The government of Uganda will use over a half of its revenue collections to pay back loans in the next two years, according to the latest report released by the Auditor General John Muwanga.
Muwanga presented the Report for the year ending December 2018 to the Speaker of Parliament Rebecca Kadaga on Friday, 4 January 2019.
The loans were sourced from domestic and foreign lenders including banks and international financial institutions.
Keto Nyapendi, the Assistant Auditor General said, “50 per cent of the loans sampled totaling Shs3.9 trillion will expire in 2020. If government is to service the loans as projected in the next financial years, it would require more than 65 per cent of the total revenue collections,”
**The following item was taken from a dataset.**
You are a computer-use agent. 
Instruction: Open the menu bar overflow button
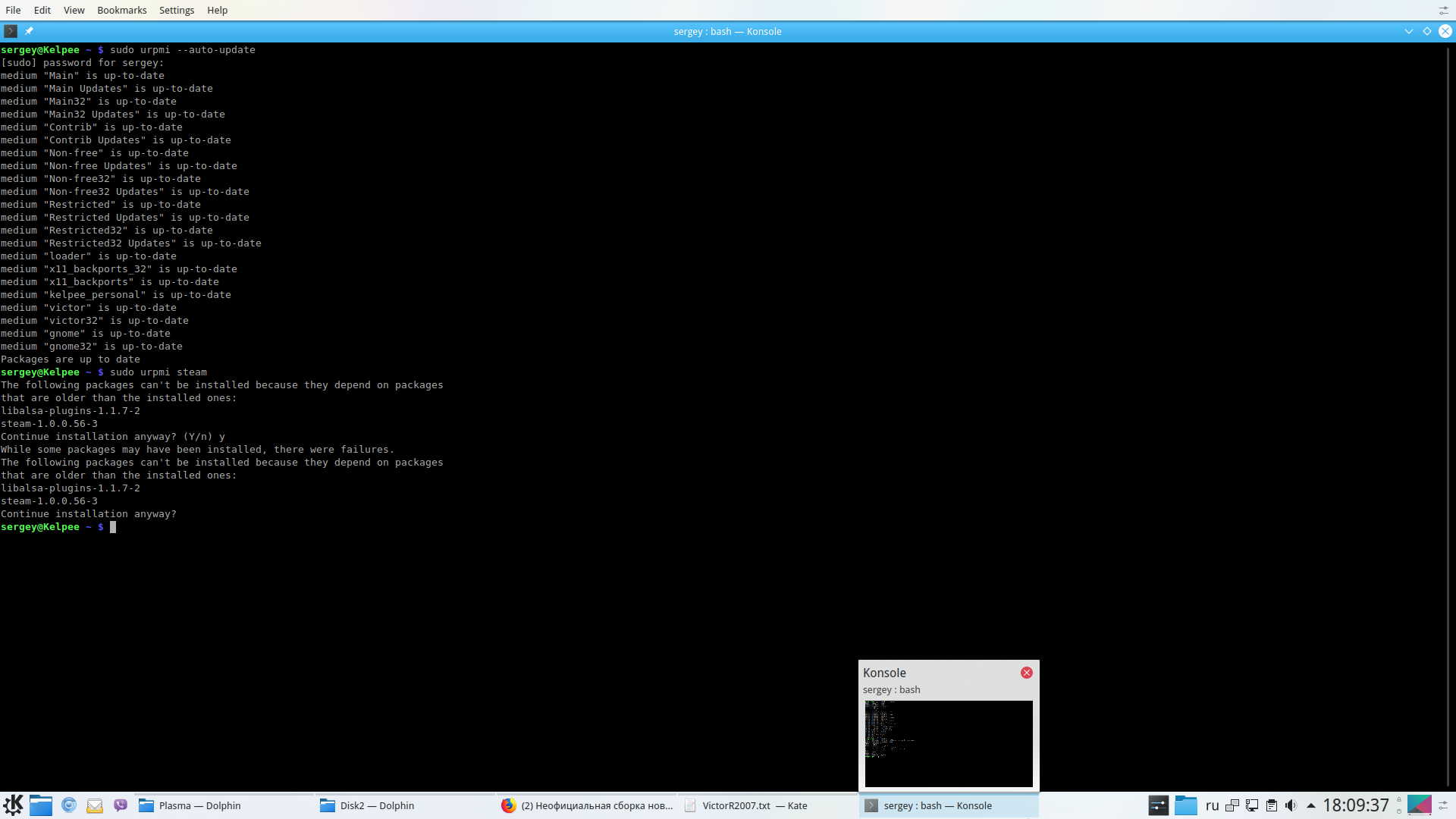click(1444, 10)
Nyapendi said the loans that are pushing Uganda to the cliff edge by 2020 have conditionalities that work against the country’s financial interests.
Already, the highest percentage of the current budget for financial year 2018/2019 (about Shs10 trillion) goes to loan servicing, a trend Kadaga said is not sustainable.
“The issue of public debt is worrying; if we are going to require all that money in such a short time, then that is going to be difficult,” said Kadaga.
On the other hand, Muwanga raised concerns about budget performance, pointing to a Shs1.6 trillion revenue shortfall.
Pension and gratuity arrears for retired civil servants, he said, stood at Shs65.6b in arrears.
He added that a total of 40 government entities have failed to submit their strategic plans, making their activities misaligned to the National Development Plan.
Muwanga said government has failed to collect up to Shs20b it has won in court awards, which he said is suspicious given the aggressive manner in which those that get awarded against government pursue their claims.